(Stored data)
☆ ☆ ☆ ☆ ☆ ☆ ☆

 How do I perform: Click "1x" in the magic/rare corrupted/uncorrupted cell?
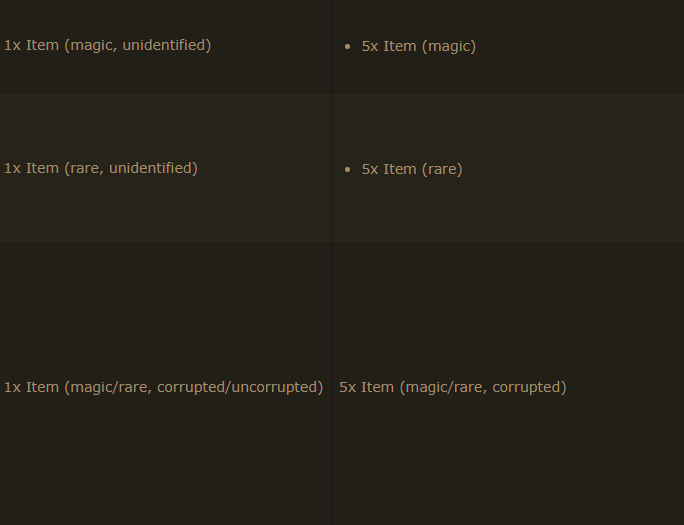(12, 387)
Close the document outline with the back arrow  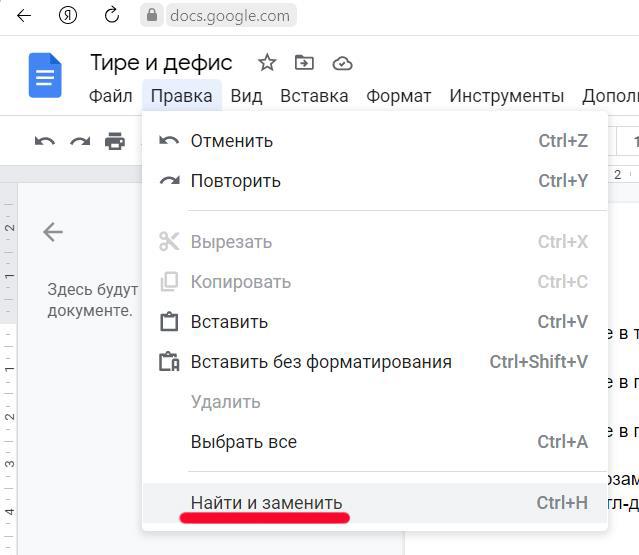[x=53, y=232]
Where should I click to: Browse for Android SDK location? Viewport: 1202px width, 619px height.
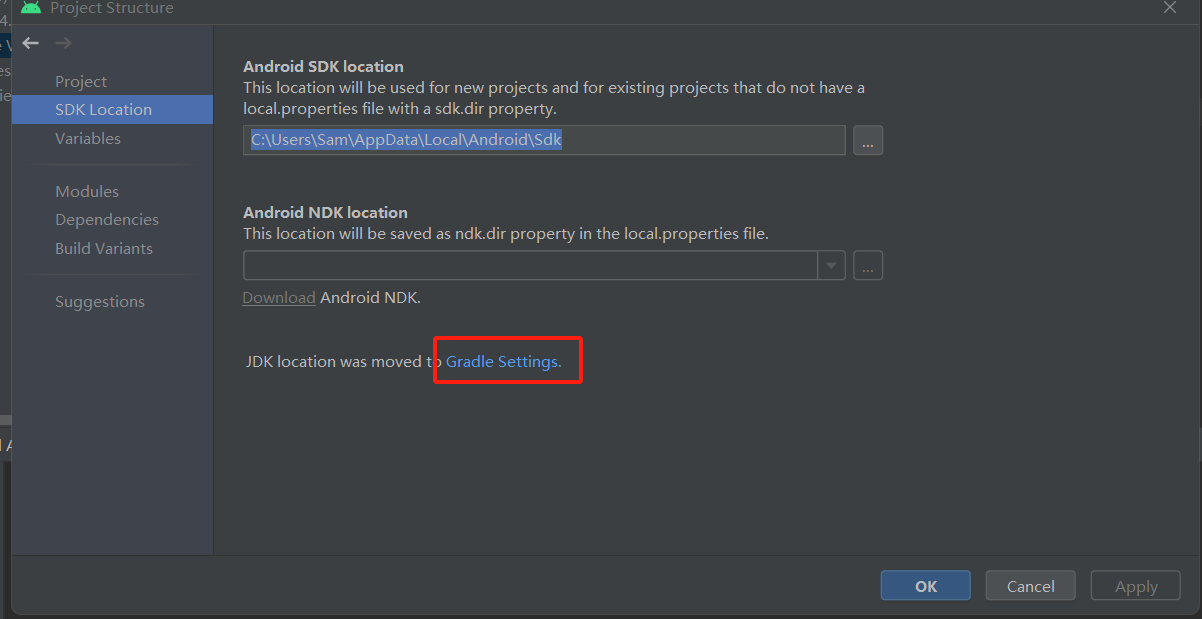pos(867,140)
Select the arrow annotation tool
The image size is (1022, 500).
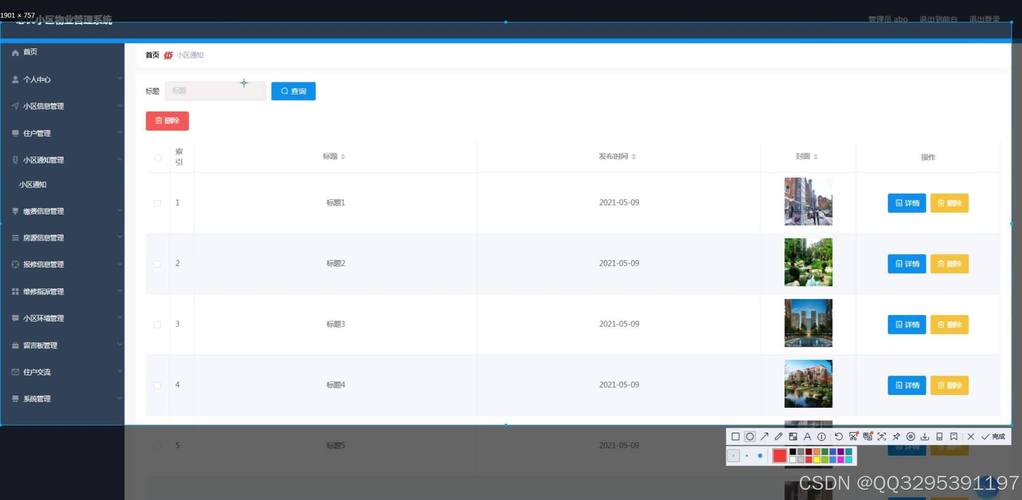click(764, 437)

☆ ☆ ☆ ☆ ☆ ☆ ☆

Problem statement
Say again, word for word, every line from the one with "Where should I" through the last line of the data above, minus the pictures.

Written answer
Where should I click to: Browse for Android SDK location? Viewport: 1202px width, 619px height.
pos(867,140)
Select the arrow annotation tool
The image size is (1022, 500).
click(764, 437)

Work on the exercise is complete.